**** Task inputs

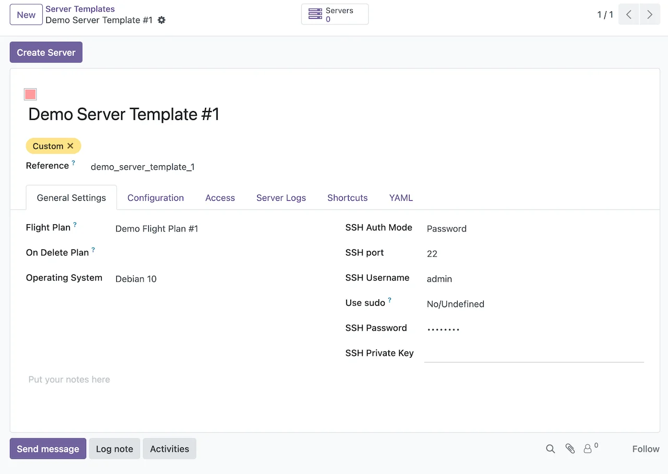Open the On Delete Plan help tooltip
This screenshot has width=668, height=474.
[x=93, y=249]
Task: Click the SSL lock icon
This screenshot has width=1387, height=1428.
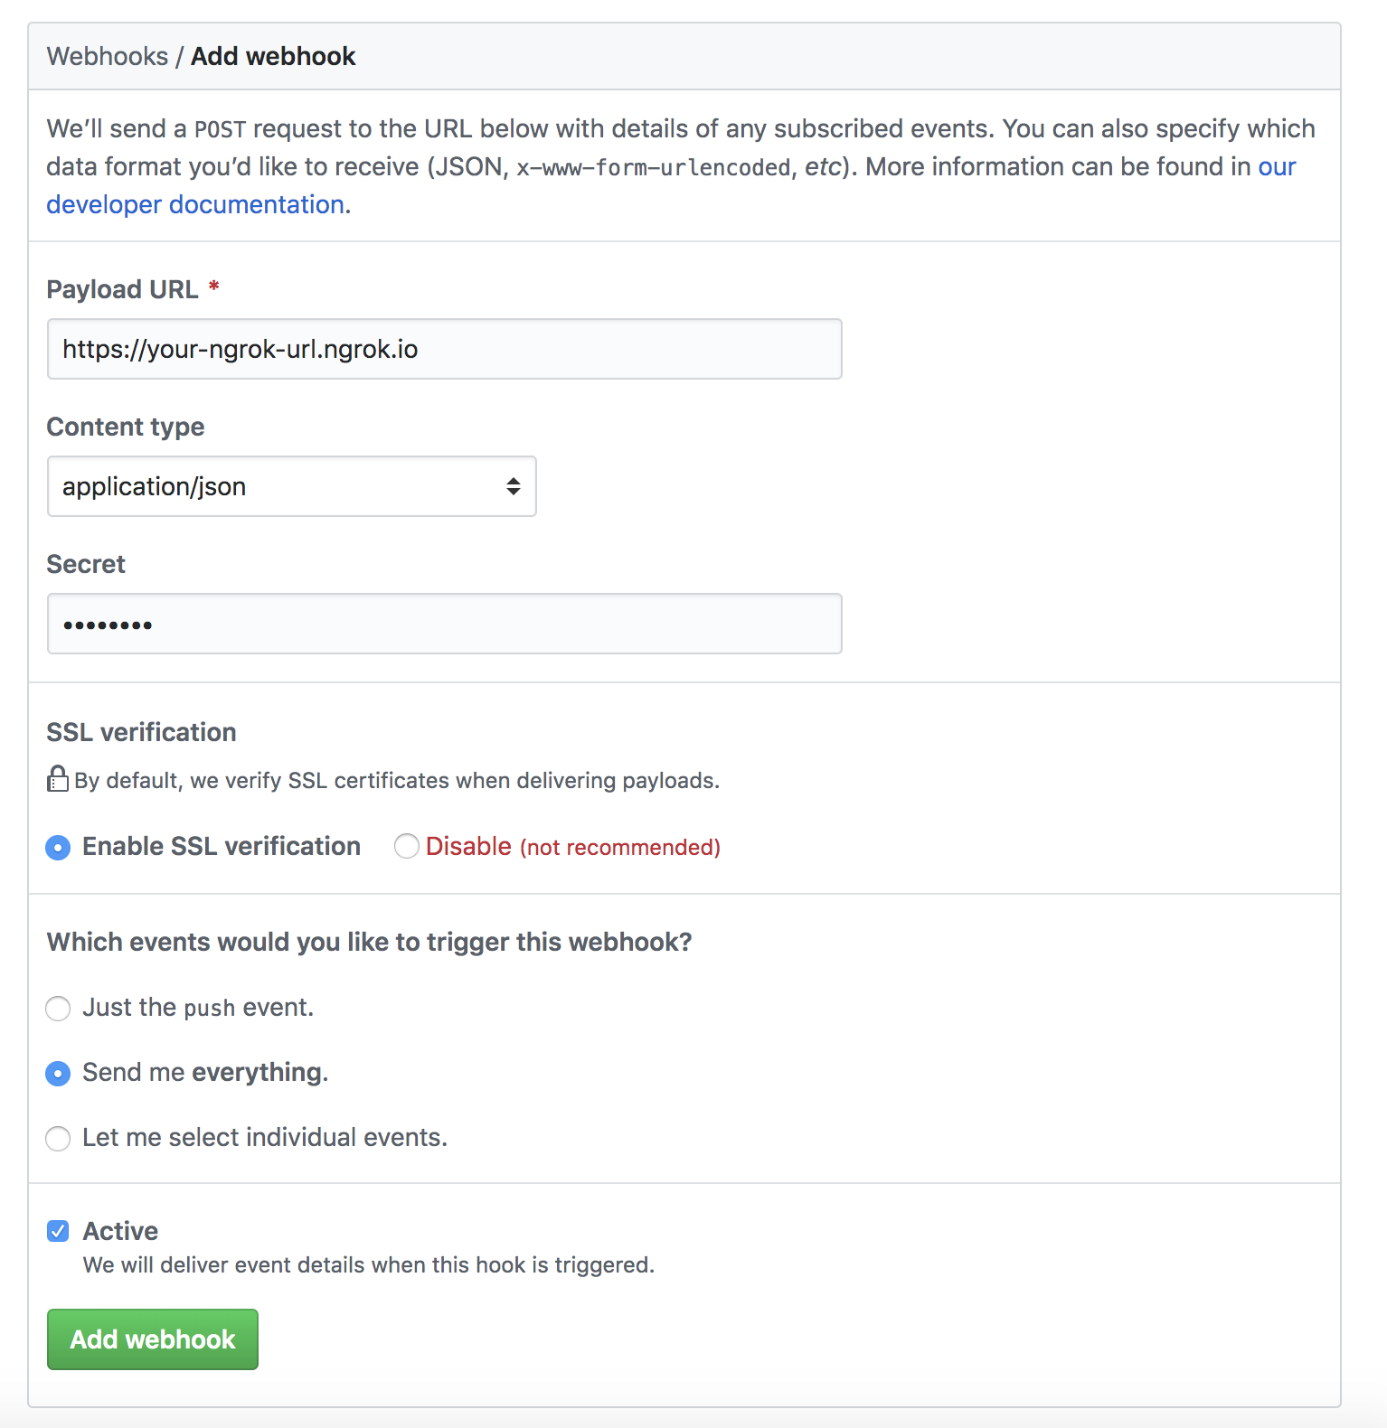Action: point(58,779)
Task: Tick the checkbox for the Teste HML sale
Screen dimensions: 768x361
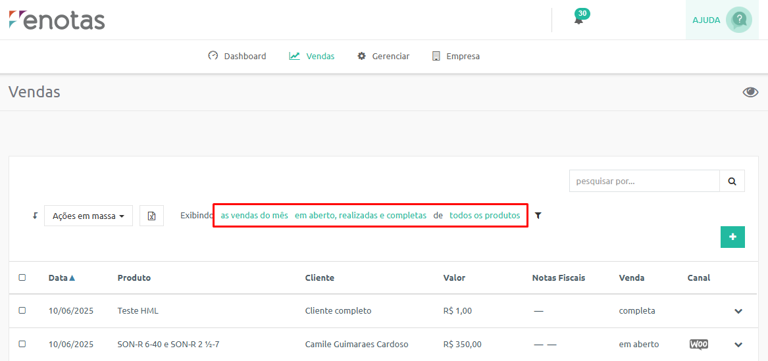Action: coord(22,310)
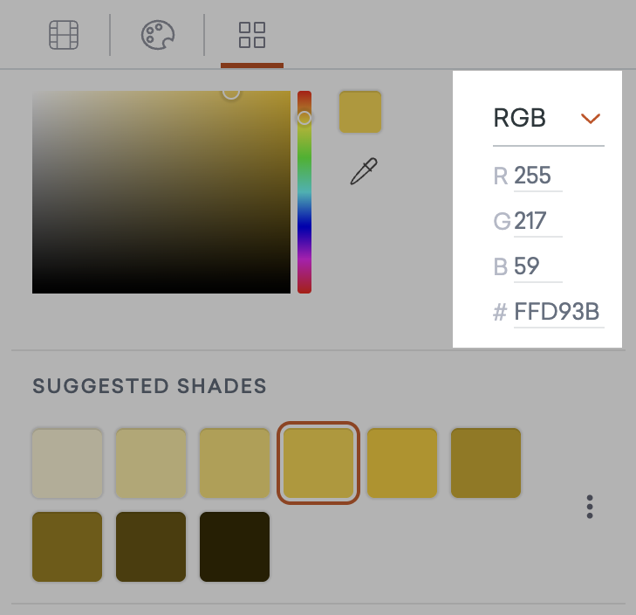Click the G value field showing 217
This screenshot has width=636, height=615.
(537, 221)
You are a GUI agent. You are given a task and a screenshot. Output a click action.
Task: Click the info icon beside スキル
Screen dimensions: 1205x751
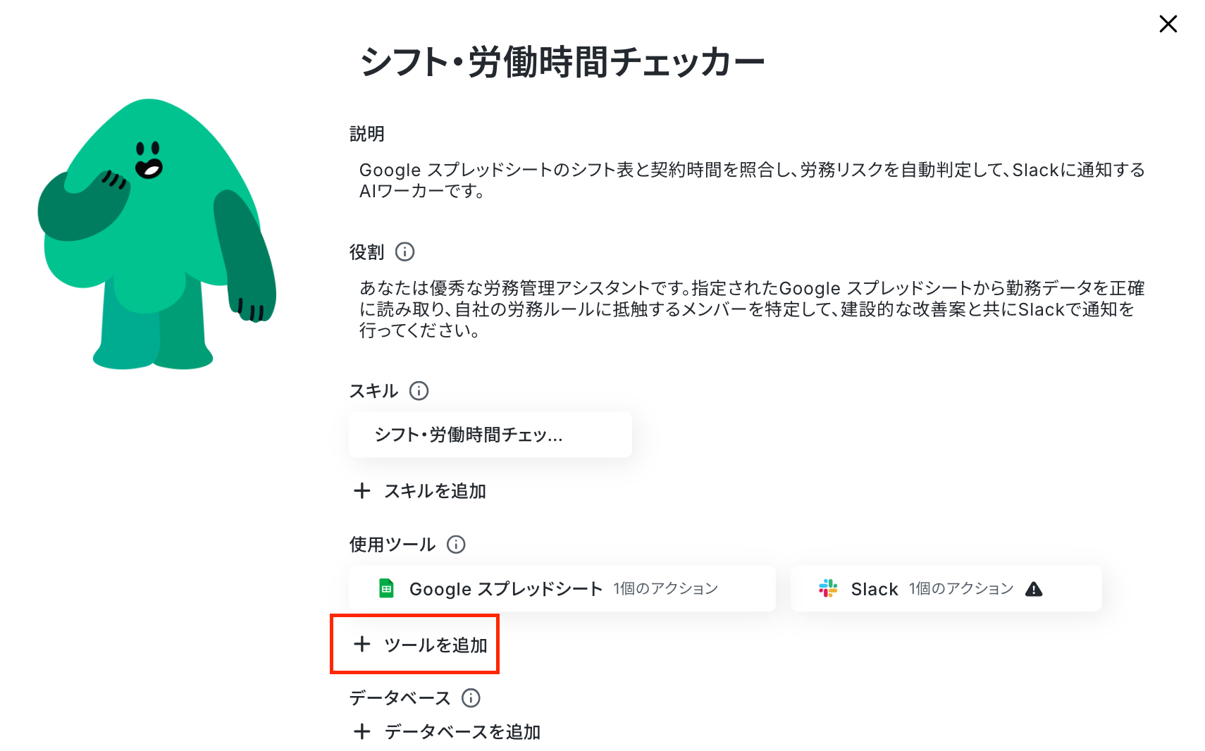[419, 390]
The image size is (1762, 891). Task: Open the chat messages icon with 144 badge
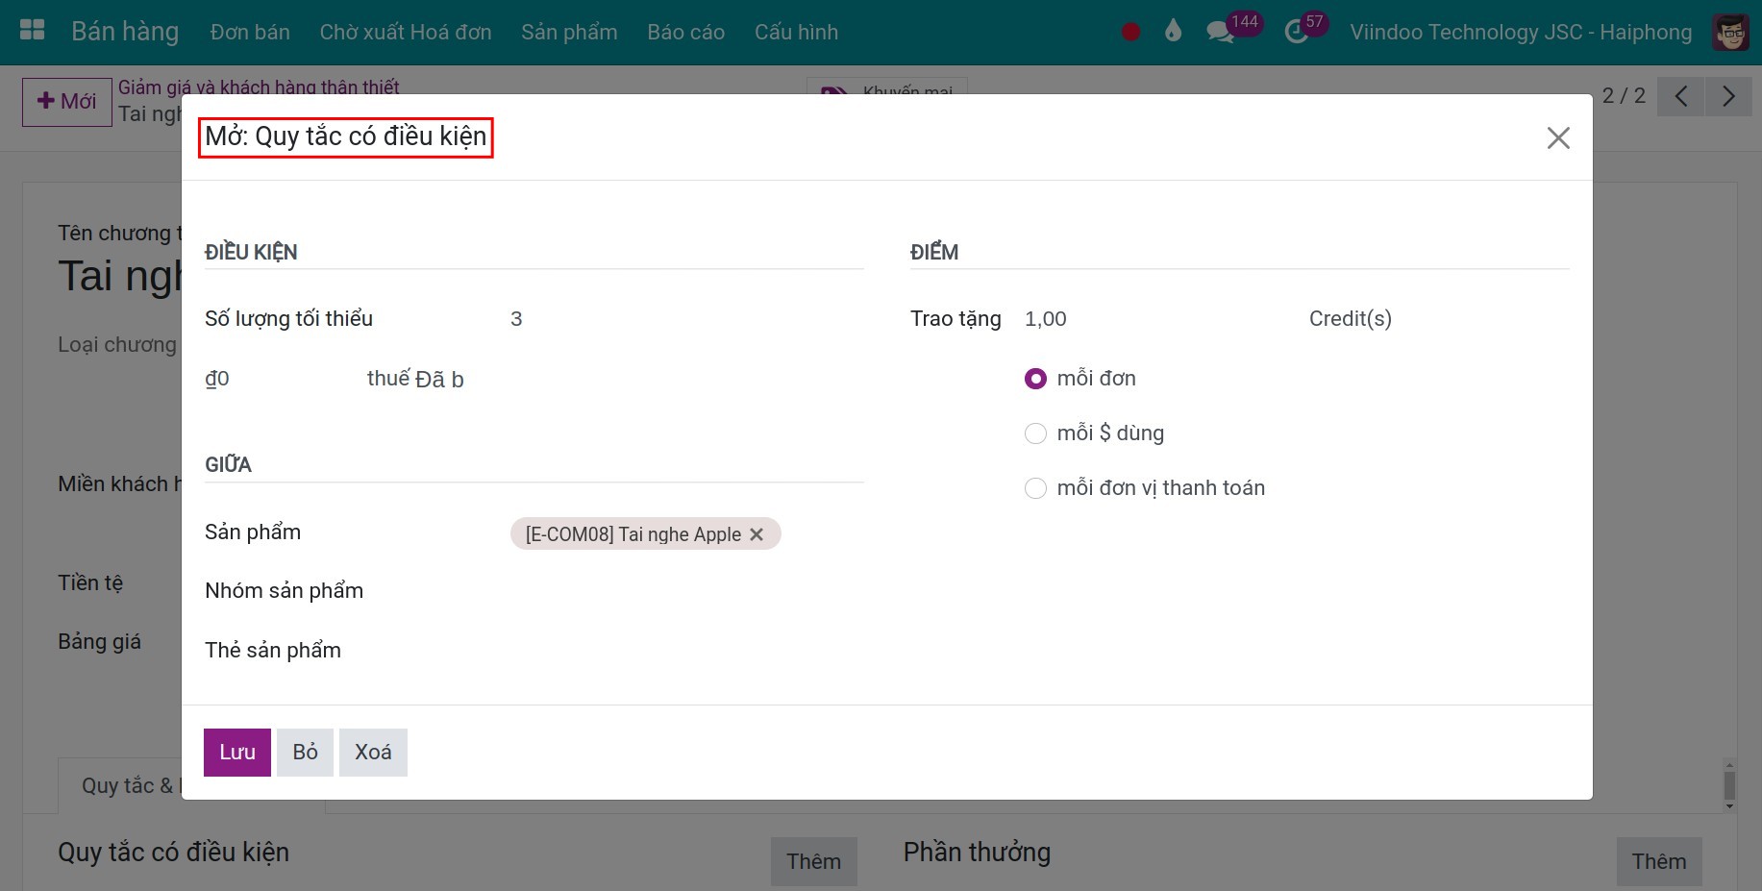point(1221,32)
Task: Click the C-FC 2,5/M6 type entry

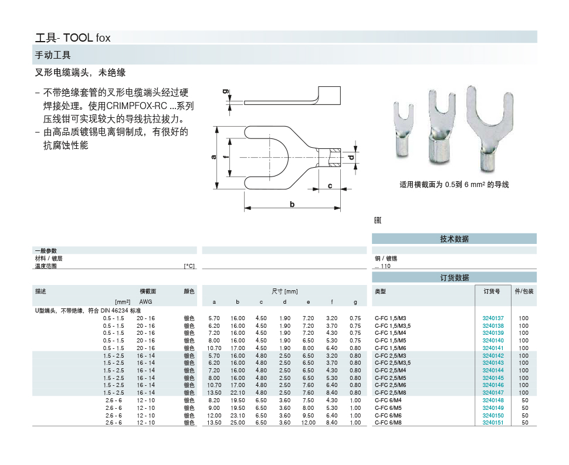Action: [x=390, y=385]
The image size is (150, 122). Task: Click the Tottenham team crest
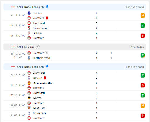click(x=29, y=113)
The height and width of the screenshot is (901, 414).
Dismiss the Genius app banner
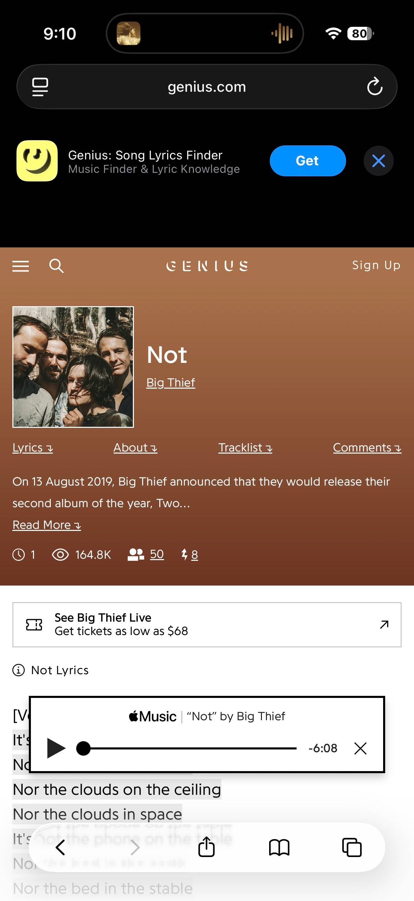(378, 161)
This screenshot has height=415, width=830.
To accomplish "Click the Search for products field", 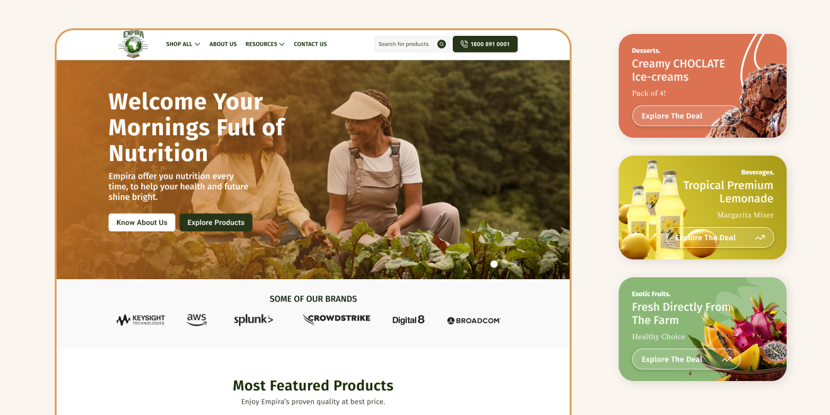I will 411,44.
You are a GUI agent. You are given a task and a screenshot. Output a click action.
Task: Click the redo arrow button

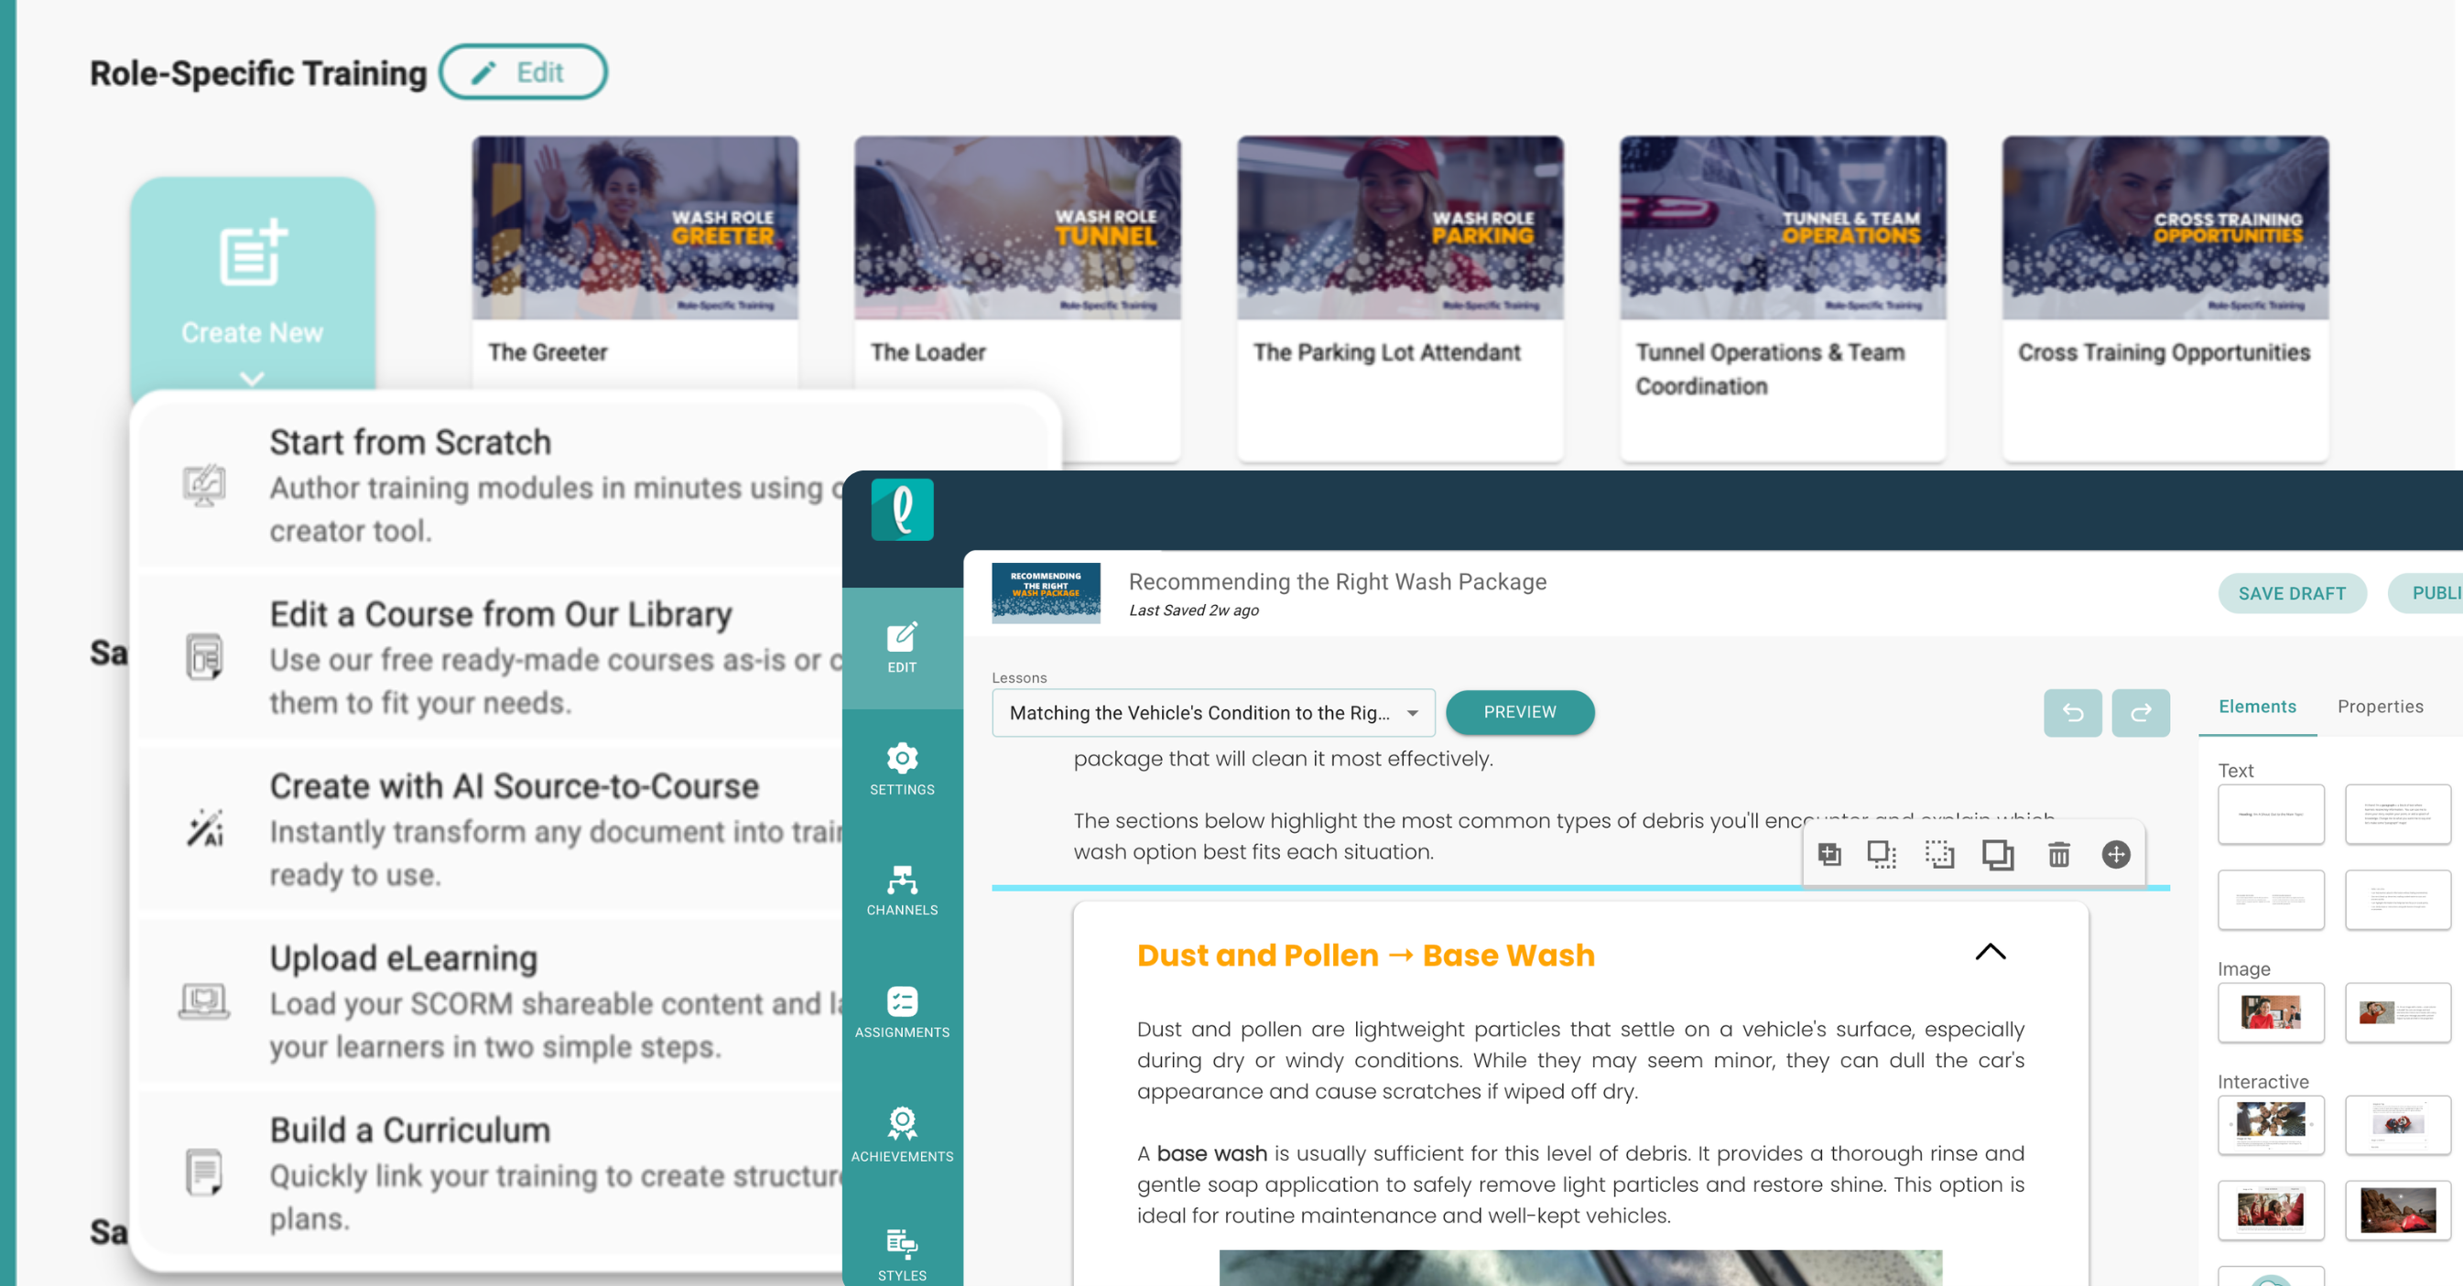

********

- [Work to be completed]: Locate every line in the entries above that contains the string "image", treating uppercase and lowercase as different, and copy each of those lines.

- [Output of the task]:
The image size is (1762, 891). Task: Open the chat messages icon with 144 badge
The image size is (150, 122). Task: Click the Tottenham team crest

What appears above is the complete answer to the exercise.